From: "Lydia Perovich" <fauxprophete-AT-hotmail.com>
Subject: Badiou's Beckett III
Date: Mon, 29 Dec 2003 23:20:57 -0400


...And since some Truths must exist, happiness should not be too far away.  
It suffice it to expose these Truths to an Other’s approval and see if at 
least some Truths might be shared.  "Le poème des nominations improbables 
rend possible d’imaginer une mathématique amoureuse."

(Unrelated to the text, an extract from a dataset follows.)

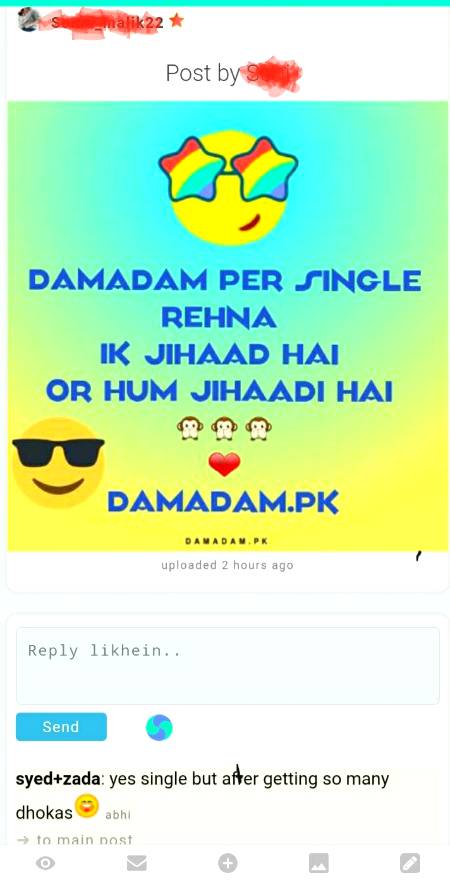
Task: Tap the pencil edit icon
Action: [x=410, y=863]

Then Badiou goes on to examine what kind of relationships humans can get 
into; underlines that in Beckett to be defeated/undone is to give up on 
one's desire.  He come up with a few basic roles that human animals can play 
in all relationships. What makes a couple is a 'torturer' on one side, and a 
'victim' on the other (without ethical or pathetic connotations -- remember 
the methodological ascesis).  The torturers' mission is to extort 
narratives, memories, histories from the victims, whereas the victims are 
those who had been ambushed by a fable-less torturer to provide a constant 
supply of tales.  If those roles are ever sexuated we should keep in mind, 
writes Badiou, that for Beckett the sexes never precede a love relationship 
but are rather the result of it (pushed even further into contempor-ese: the 
sexes are not 'biological').  The torturer and the victim are also fully 
reversible roles and have nothing to do with an identity.  Also, Badiou 
explains, it is the victim that is ultimately the more active one of the two 
roles… 'she' can leave the torturer, and besides 'she' is the one who holds 
the "memory of beauty, the power of narration, and the archives of all the 
wanderings".  The torturer has only the imperative ‘Go on!’  We can call 
'masculine' (and Badiou writes it always between quotation marks) the 
combination of the imperative and immobility, and 'feminine' the one between 
errantry and narration.

(Jumping here over the important chapters 'Nostalgia' and 'The Theatre' to 
finish with the concluding chapter 'Beauty, again…)

It turns out is that something does turn out. (Il arrive que quelque chose 
arrive.) Something turns out to/for us. The mission of the arts is to 
salvage those rare moments of exception, to shed light on them, to make them 
part of the texture of our patience.  It is a difficult task but Beckett has 
accomplished it. Il a disposé le poème de l’increvable désire de penser.